Erdoğan - Putin zirvesinin sorunları

YANLIŞ KIRIM POLİTİKASI

Erdoğan - Putin zirvesinin sorunları


Mehmet Ali Güller
Mehmet Ali Güller

Erdoğan - Putin zirvesinin sorunları

Önümüzdeki hafta yapılacak Erdoğan - Putin zirvesi, Türk-Rus ilişkilerinin önündeki sorunlar nedeniyle kritik önemde. Nitekim zirvenin hazırlığını yapan Kremlin Sözcüsü Dimitri Peskov“Görüşmelerin gündemi oldukça geniş olacak” dedi. 

“İdlib düğümü” konusu, ele alınacak konuların başında geliyor. AKP iktidarının tutumu nedeniyle Türkiye, Suriye ve Rusya yararına bir türlü çözülemeyen sorun, Suriye sorununun siyasi çözümünü de geciktiriyor. İktidarın “nüfuz bölgesi” oluşturma hedefi, cihatçılarla ilişkisi, Esad yönetimi karşıtlığını sürdürmesi gibi etkenler, İdlib sorununun iki yıldır “düğümlü” kalmasını sağladı. 

Şam’ın ısrarı ve Moskova’nın bu ısrarı haklı görmesi nedeniyle Putin, Erdoğan’dan “İdlib düğümü”nü artık çözmesini isteyecek. Esad ve Putin’in 14 Eylül’de bir gece yarısı görüşmesiyle “Türkiye’nin silahlı varlığına itiraz” mesajı vermesi, işte bu amaçlaydı.

YANLIŞ KIRIM POLİTİKASI

Ankara ile Moskova arasındaki sıcak sorun başlıklarından biri de Kırım konusudur.

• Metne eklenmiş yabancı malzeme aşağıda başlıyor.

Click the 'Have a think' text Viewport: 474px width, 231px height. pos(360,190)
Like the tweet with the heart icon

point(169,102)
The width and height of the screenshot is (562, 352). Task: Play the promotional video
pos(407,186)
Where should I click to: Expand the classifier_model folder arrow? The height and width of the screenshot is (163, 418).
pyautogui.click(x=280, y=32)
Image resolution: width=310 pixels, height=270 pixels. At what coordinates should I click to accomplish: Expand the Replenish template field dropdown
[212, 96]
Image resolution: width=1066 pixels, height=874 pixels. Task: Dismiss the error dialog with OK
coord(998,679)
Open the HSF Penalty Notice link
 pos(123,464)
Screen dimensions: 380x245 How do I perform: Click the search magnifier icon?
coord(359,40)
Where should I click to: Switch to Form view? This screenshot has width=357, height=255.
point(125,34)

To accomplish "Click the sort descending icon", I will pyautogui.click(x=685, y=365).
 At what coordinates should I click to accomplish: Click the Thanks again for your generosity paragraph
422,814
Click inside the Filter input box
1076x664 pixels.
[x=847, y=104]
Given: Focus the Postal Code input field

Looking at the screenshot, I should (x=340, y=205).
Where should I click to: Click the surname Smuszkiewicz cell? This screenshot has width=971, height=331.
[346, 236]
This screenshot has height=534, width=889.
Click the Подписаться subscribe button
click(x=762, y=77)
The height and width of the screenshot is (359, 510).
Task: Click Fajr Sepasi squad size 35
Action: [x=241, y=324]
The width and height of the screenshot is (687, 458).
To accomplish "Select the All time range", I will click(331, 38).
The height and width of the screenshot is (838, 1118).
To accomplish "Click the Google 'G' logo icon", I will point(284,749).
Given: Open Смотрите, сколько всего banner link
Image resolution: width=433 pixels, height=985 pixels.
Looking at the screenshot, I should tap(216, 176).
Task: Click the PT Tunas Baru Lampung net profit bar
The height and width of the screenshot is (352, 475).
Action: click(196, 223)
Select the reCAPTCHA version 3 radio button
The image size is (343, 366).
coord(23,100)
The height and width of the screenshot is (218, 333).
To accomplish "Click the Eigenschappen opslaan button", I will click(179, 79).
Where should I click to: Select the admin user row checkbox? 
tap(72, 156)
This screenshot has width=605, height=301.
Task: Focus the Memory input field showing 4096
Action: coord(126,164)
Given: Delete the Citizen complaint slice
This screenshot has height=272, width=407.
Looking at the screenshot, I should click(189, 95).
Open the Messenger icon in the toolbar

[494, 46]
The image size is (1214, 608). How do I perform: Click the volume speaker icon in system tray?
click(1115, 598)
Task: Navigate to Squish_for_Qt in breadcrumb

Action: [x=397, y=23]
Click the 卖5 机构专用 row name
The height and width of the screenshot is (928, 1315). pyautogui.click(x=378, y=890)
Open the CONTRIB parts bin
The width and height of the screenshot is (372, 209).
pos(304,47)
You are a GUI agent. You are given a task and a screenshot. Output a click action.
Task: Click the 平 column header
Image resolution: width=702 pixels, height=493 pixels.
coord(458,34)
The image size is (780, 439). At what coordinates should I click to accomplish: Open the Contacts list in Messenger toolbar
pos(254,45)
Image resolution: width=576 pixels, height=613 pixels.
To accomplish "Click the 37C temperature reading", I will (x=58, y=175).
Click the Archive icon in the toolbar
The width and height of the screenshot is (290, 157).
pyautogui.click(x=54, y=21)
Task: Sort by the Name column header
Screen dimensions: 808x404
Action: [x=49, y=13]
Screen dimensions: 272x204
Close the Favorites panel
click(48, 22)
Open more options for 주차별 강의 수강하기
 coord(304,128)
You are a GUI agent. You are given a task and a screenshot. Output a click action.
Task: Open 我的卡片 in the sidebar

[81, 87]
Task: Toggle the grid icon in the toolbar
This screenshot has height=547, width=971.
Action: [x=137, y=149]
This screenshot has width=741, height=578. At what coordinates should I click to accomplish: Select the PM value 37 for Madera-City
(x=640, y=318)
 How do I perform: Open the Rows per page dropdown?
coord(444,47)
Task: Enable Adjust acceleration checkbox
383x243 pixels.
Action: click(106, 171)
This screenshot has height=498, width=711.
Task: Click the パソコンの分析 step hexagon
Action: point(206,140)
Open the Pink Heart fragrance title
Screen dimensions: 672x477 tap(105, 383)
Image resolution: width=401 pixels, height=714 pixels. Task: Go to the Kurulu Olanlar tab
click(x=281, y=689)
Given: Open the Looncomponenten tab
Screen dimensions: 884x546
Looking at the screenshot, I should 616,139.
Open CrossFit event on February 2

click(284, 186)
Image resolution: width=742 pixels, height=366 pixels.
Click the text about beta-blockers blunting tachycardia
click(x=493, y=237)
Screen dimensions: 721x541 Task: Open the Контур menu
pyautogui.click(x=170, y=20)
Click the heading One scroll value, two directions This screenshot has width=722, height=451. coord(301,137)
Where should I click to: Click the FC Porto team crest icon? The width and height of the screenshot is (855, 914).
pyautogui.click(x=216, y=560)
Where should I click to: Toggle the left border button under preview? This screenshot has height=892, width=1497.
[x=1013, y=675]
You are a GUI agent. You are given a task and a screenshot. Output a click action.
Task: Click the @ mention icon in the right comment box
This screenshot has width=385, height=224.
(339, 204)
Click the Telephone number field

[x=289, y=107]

Özellikle Ankara’nın geçen hafta yapılan seçimlerden sonra “Kırım’ın ilhakını tanımıyoruz” politikasını, “Duma seçimlerinin Kırım sonuçlarını da tanımıyoruz” aşamasına getirmesi, Moskova tarafından “içişlerine müdahale” olarak değerlendirildi.

Kremlin, bugüne kadar AKP’nin Kırım tavrını, iyi giden işlerin yanında kritik olmayan bir sorun şeklinde görüyordu. Ankara’nın her “Kırım’ın ilhakını tanımıyoruz” çıkışına, “Türkiye’nin görüşlerinin değişeceğine inanıyoruz” yanıtı veriyordu. 

Fakat konunun yeni boyutu, Kremlin’in rahatsızlığını artırmış görünüyor. Ancak her şeye rağmen Rusya Dışişleri Sözcüsü Zaharova’nın açıklaması, Moskova’nın Ankara’yla işbirliğine verdiği öneme işaret ediyor: “Bu tür açıklamaları asla göz ardı etmiyoruz. Eğer Moskova’dan ilgili kınamaları, hatırlatmaları ve eleştirileri duymaktan yorulmamışlarsa, demek ki sabırlılar. Ancak bu, ikili ilişkilerin gelişmesi lehine olmayan çıkarımlarda bulunmamızdan başka bir şeye yol açmayacak.”

KKTC’NİN ÇIKARI

AKP iktidarının Kırım politikası birkaç boyutlu. Saray, hem savunma-silahlanma anlaşması yaptığı Ukrayna’yla ilişkisini iyi tutabilmek için, hem ABD ve AB’nin Ukrayna cephesi politikasına uyum için, hem de NATO’nun Karadeniz stratejisinin gereği olarak bu politikayı uyguluyor. Ankara aynı zamanda bunu Moskova’ya karşı elinde tutabileceği bir koz kartı olarak görüyor. 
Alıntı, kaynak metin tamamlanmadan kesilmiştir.